By KATY WILNER | October 19, 2017

Soprano and alumna of the Peabody Institute Charity Sunshine Tillemann-Dick spoke about her new memoir, The Encore: A Memoir in Three Acts, at Barnes & Noble on Thursday, Oct. 12. She shared her experiences being a professional singer after receiving a double lung transplant and fighting cancer.

The book is organized as an opera in three acts. It focuses on four types of encounters with love: the love between a mother and daughter, a man and woman, a doctor and their craft and a singer and their music.

When she was twenty years old, Tillemann-Dick was diagnosed with idiopathic pulmonary hypertension, a rare disease that elevates artery pressure. She discussed the implications of her diagnosis.

“The disease happens when there’s a thickening in the endothelium of the lungs,” Tillemann-Dick said. “It is a one in a million kind of disease.”

The disease forces the heart to work harder to pump blood to flow through the lungs. This caused Tillemann-Dick’s heart to grow to an abnormal size.

“The right side of my heart is three and a half times bigger than it was supposed to be,” she said. “I was like the anti-Grinch because my heart was so big.”

Tillemann-Dick had left her home in Denver and was studying opera in Budapest, but she moved back to the U.S. to receive treatment in Baltimore, where she attended and graduated from the Peabody Institute.

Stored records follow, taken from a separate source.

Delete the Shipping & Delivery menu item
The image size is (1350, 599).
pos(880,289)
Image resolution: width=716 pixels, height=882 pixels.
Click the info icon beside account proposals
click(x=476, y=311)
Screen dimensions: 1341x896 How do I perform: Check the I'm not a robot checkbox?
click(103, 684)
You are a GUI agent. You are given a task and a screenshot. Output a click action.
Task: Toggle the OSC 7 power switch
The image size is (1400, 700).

“I found a doctor at Johns Hopkins Hospital who was running a trial that I really wanted to be in,” Tillemann-Dick said. “The Peabody thing fell into place.”

The treatment option Tillemann-Dick pursued was a dual bilateral lung transplant. This meant that she would have to sing with a set of someone else’s lungs.

Due to her transplant, Tillemann-Dick’s immune system was severely compromised and, as a result, she developed skin cancer. Because of her compromised immune system, she avoids touching other people’s hands and instead greets people with a fist bump or by shaking their wrist.

“A cold for you is at least a hospital visit for me and maybe rejection and maybe dying,” Tillemann-Dick said. “I am very aware of how fragile my life is. But I am still alive fourteen years after I was diagnosed with a condition where I was supposed to live two to five years tops.”

Tillemann-Dick’s story has been covered by news sources such as The Washington Post and CNN. She also gave a TEDMED talk in 2010 that has over half a million views on TED’s website.

She has also performed in venues across the world, including the Kennedy Center in Washington, D.C., the Rose Theater at Lincoln Center in New York City, the National Symphony Hall in Budapest and the U.S. Embassy in Beijing.

“I’m doing what I love,” Tillemann-Dick said. “I am married to the most wonderful man. I sing, I write, I tell stories and I create. At the end of the day, I think that’s why we’re all here. It’s our birthright to bring beauty into the world.”